I've opened up the calculator a couple of times and gotten a prompt to rate/review it on the Windows Store... What is the purpose of doing that with built-in apps? It's just annoying.
cmd.exe and calc.exe from ReactOS can be used since ReactOS aims to be fully binary compatible. They look a bit bad though.
Or this is a good opportunity to use tools not built into the OS or write own replacements. It's a bit silly to have calc program dictated by the OS version.
I wonder if you could get into legal trouble if you start to re-distribute calc.exe from older Windows version, as a free download. Probably yes, but it would look so ridiculous if MS lawyers would go after a random person doing that.

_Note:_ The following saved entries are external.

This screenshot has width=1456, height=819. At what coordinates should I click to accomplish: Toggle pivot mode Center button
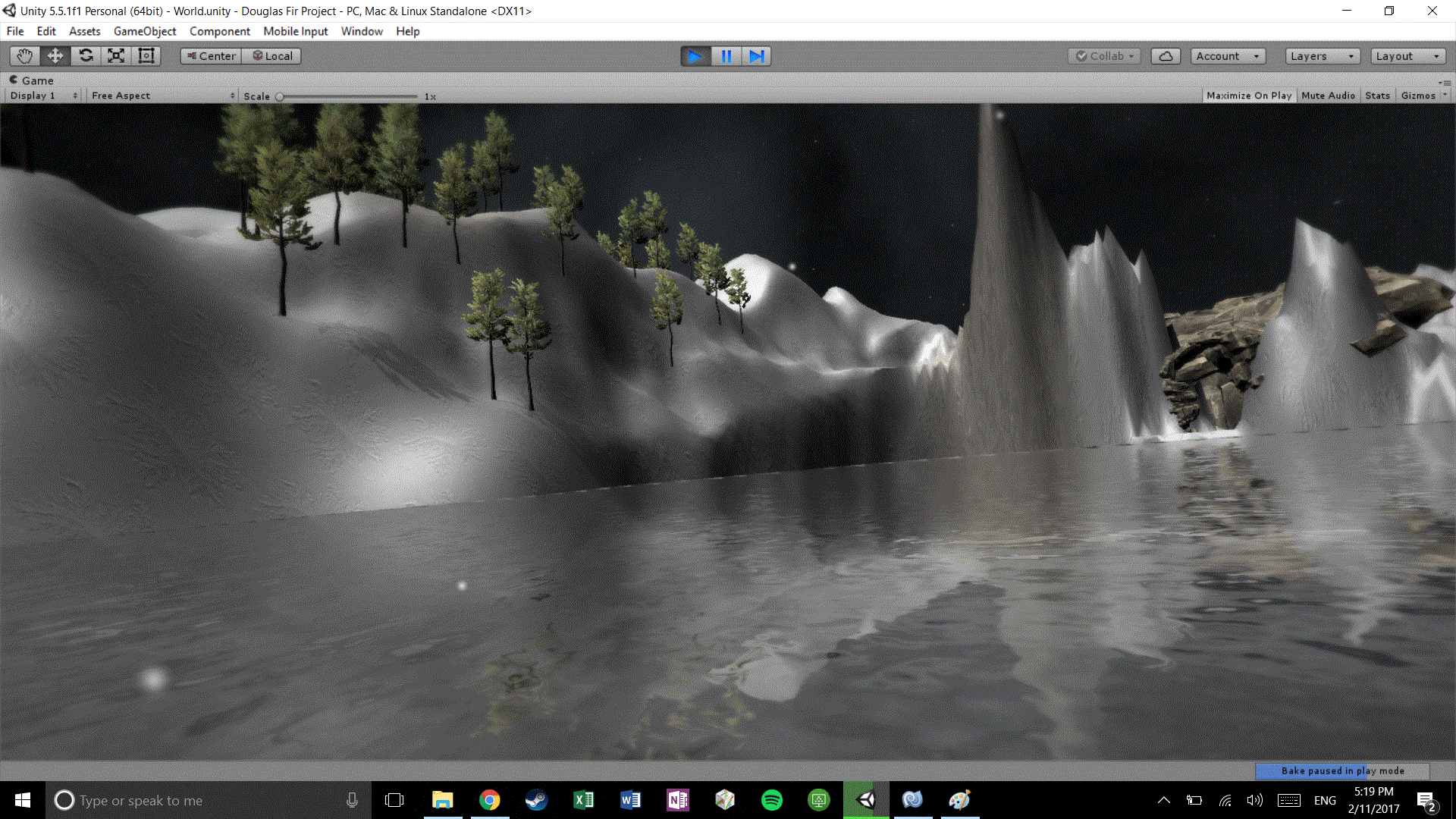pyautogui.click(x=211, y=56)
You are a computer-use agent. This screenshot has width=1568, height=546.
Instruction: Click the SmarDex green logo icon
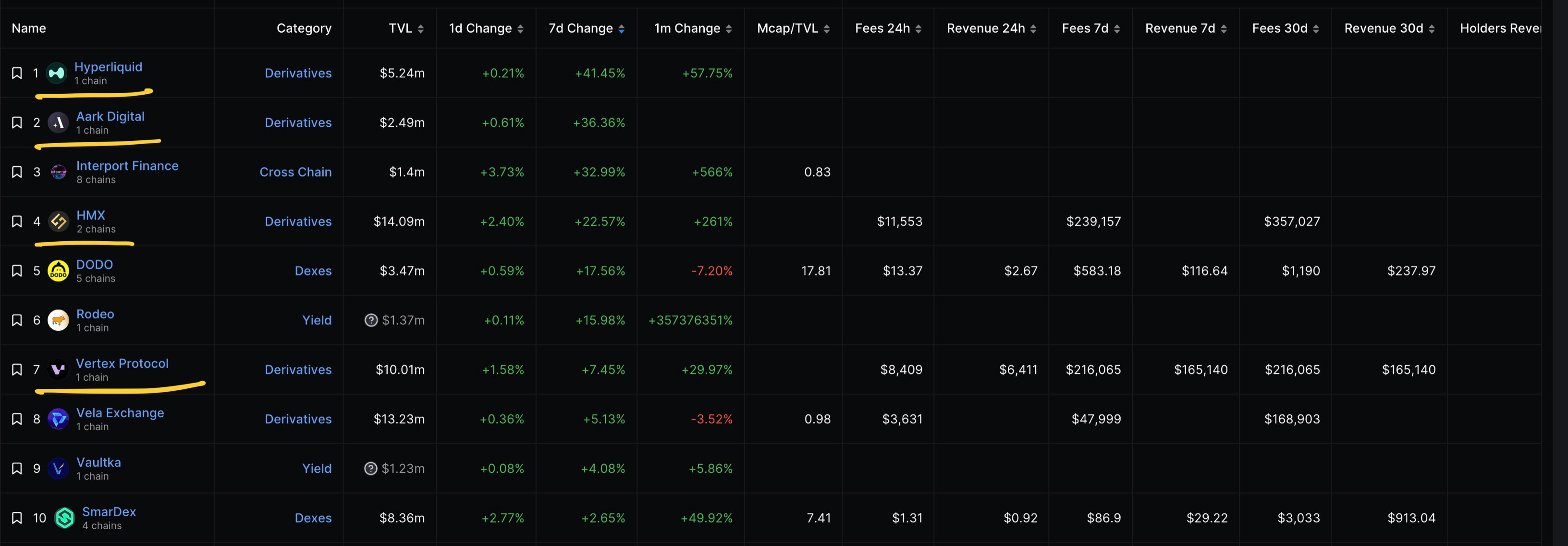pyautogui.click(x=64, y=518)
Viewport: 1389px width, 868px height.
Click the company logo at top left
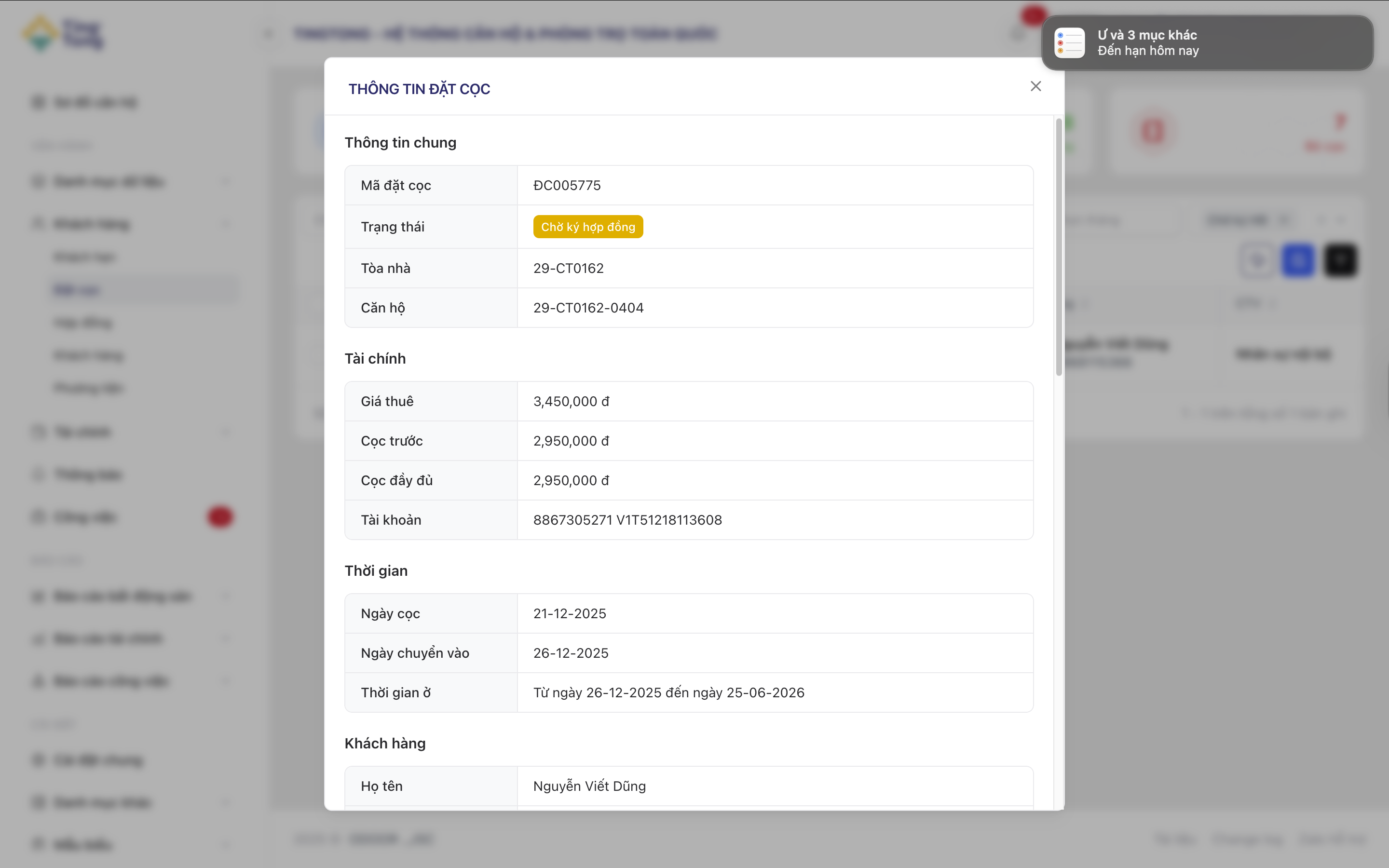tap(63, 33)
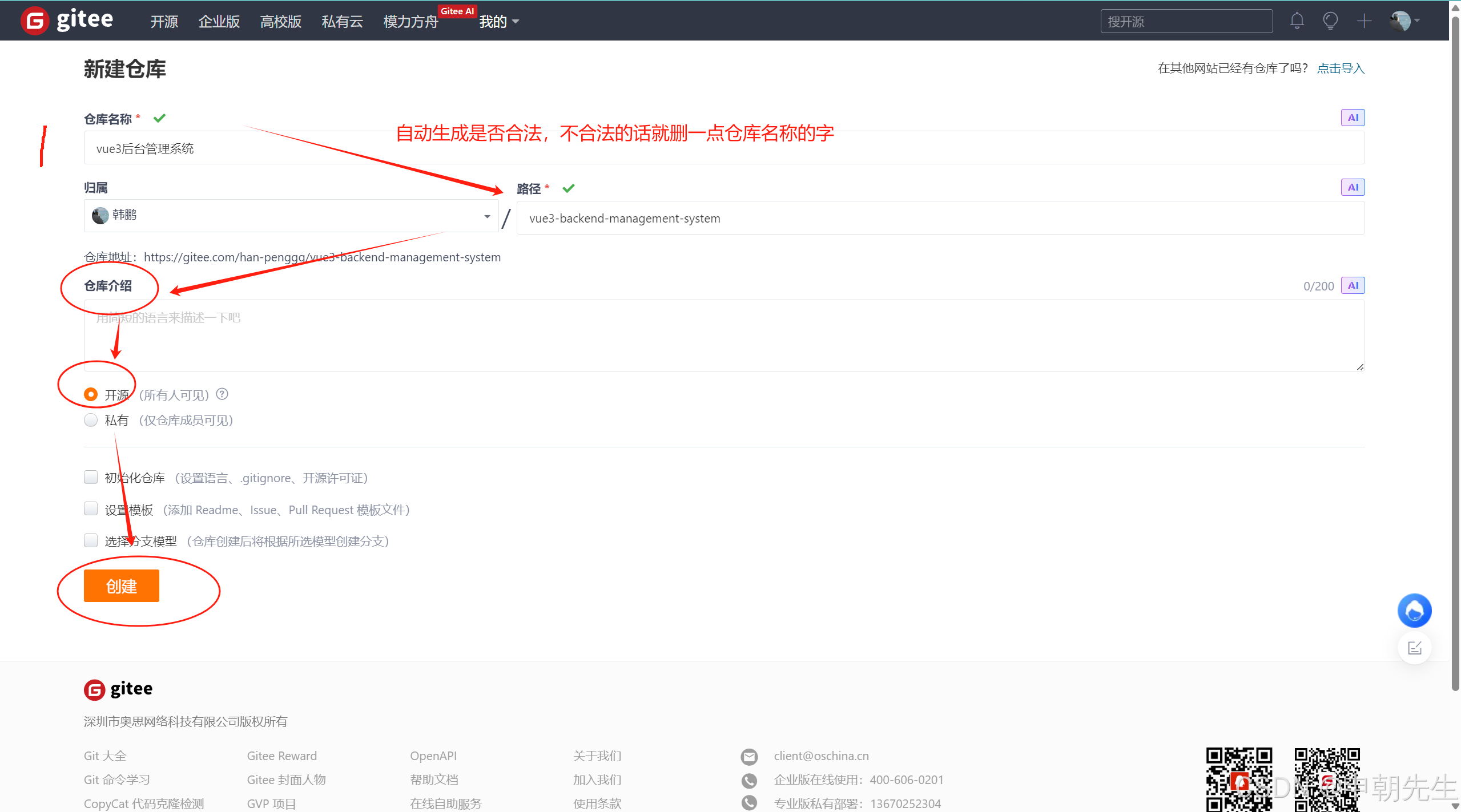
Task: Click the notification bell icon
Action: pos(1297,21)
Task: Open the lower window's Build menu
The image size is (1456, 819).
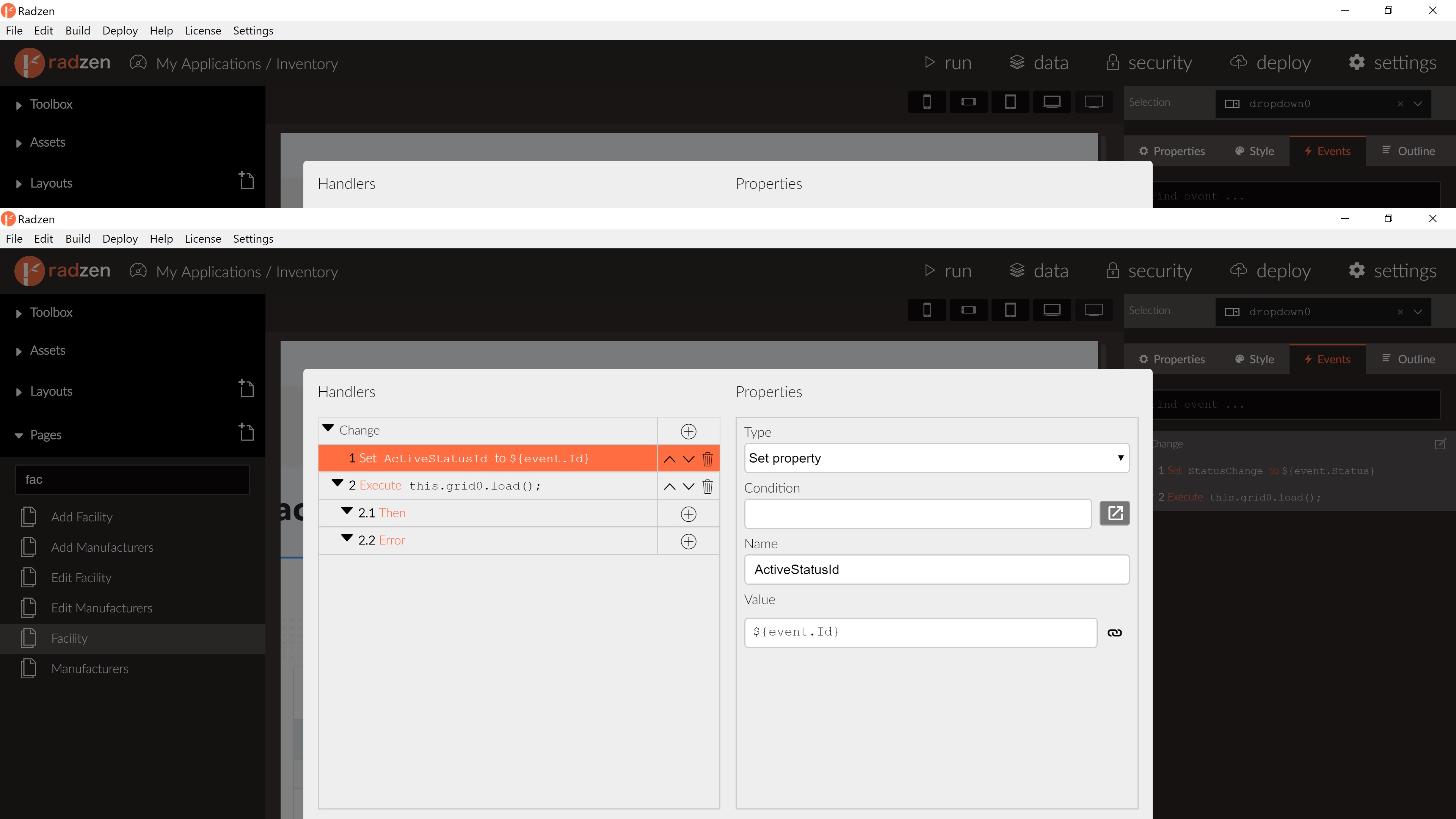Action: point(77,238)
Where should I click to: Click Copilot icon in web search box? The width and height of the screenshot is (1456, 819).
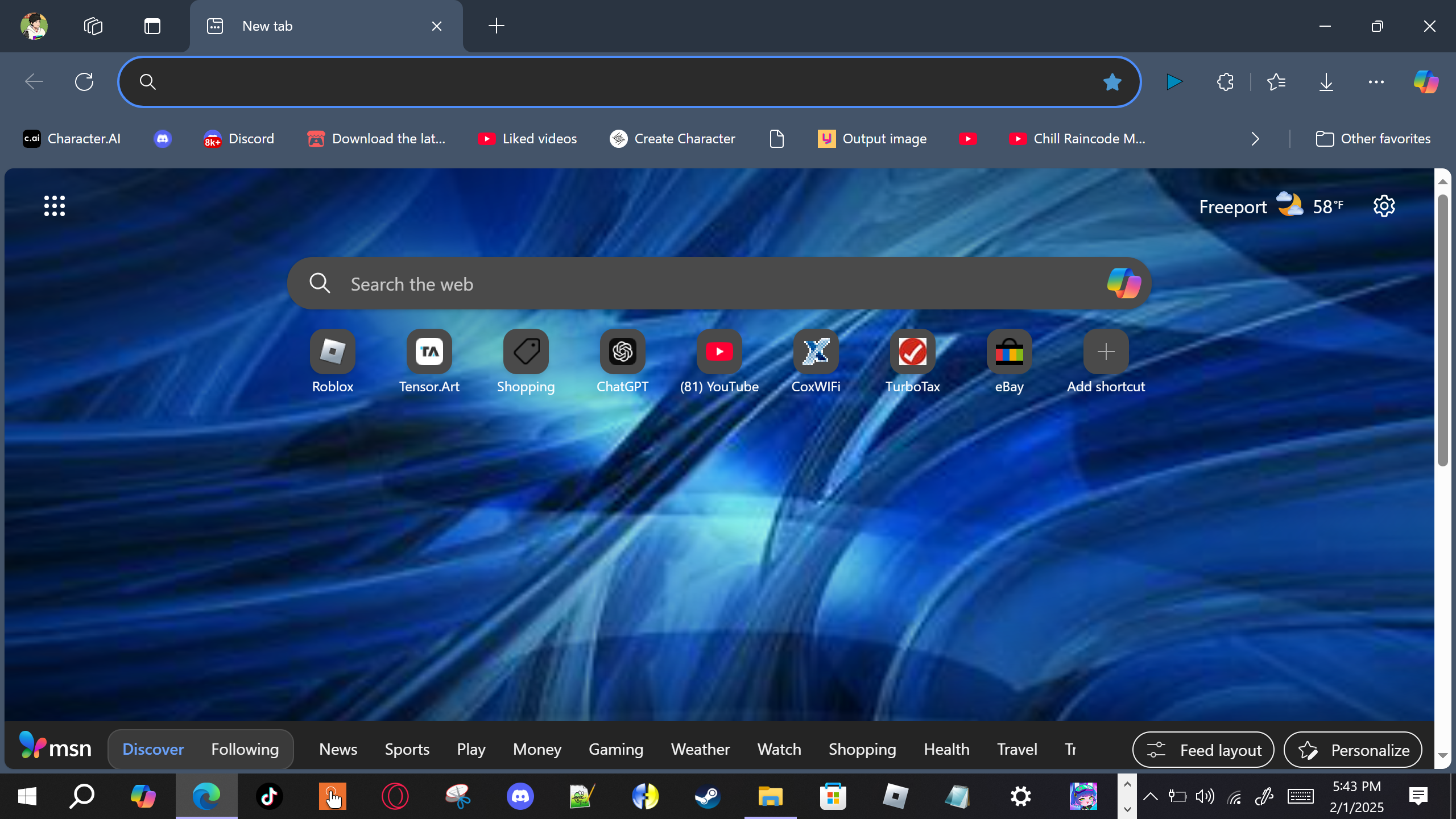[1123, 283]
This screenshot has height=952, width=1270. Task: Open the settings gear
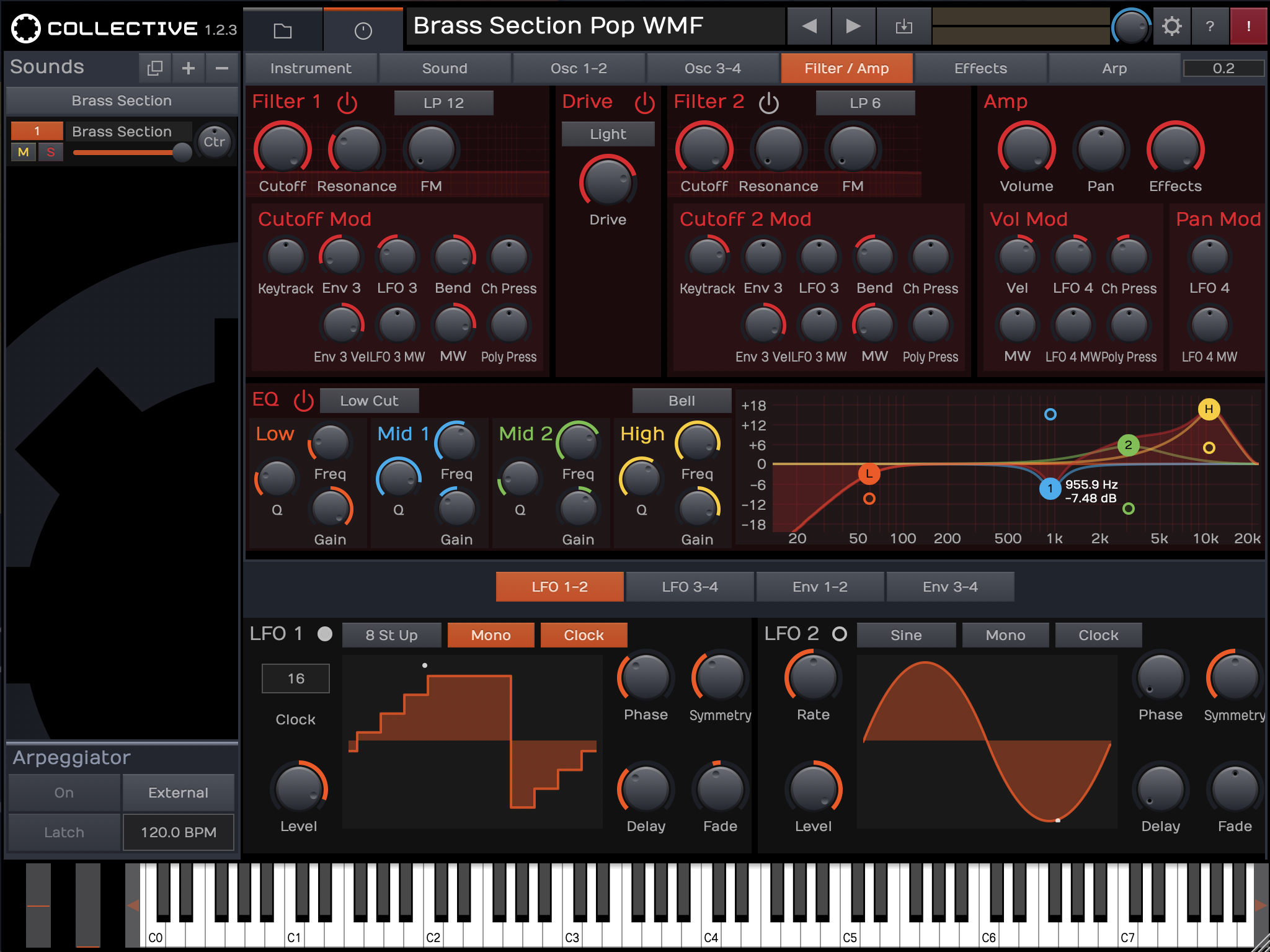click(x=1172, y=26)
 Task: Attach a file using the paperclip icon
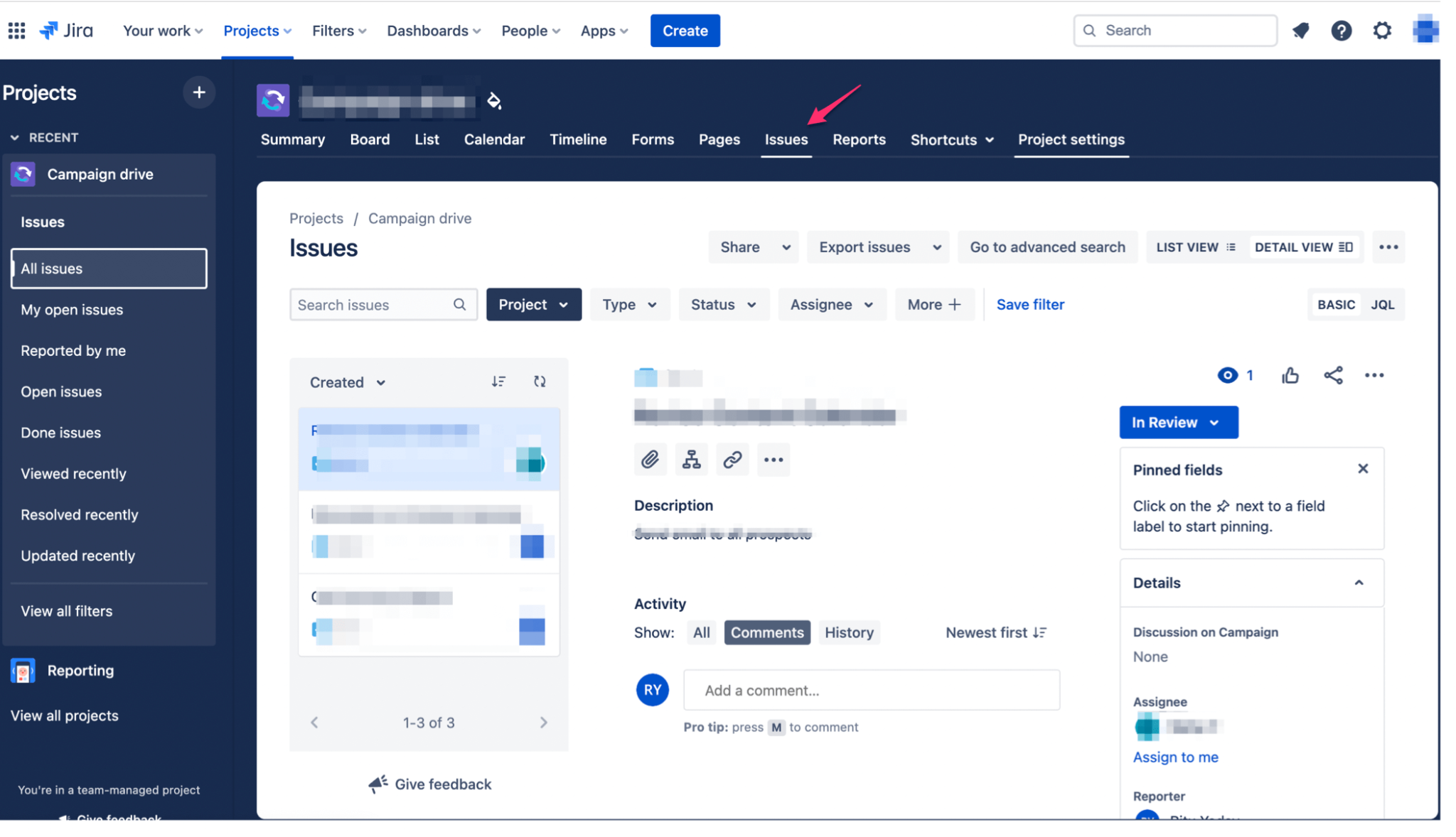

The thing is that your Windows 8/7/Vista/XP versions of calc don't even run on Windows 10. The only thing you can run is the Calculator Plus that was released for XP. Of course Microsoft did remove the download for that one.
Not him, but I would have stayed on 8.1 too if it weren't for processor support. The only annoying thing about it is the start menu, which i only use for maybe 10sec/month. It's faster than win7 and has a bunch of features I would miss, and compared to 10 it's not as bloated with non-win32 apps with less functionality for everything, tracking that you can turn off, and all the other win10 stuff you've heard already.
It really I've was already using Launchy instead of Cortana. So, when I saw what a mess Calculator had become in 10, Launcy ended up replacing that too for simple calculations.
It's sad, because by themselves programs like Paint and Calculator are simple. But, when done well, they come together to improve the quality of life while using Windows.
Some time ago someone recommended SpeedCrunch to me for calculator stuff and I use it all the time now. It's a little bit less intuitive since it takes a syntax instead of presenting buttons, but it does a ton more.
I sometimes use a python REPL instead of a calculator. Python has `bin()` for binary representations. Plus imaginary numbers are built in. For more complicated stuff I reach for Wolfram alpha.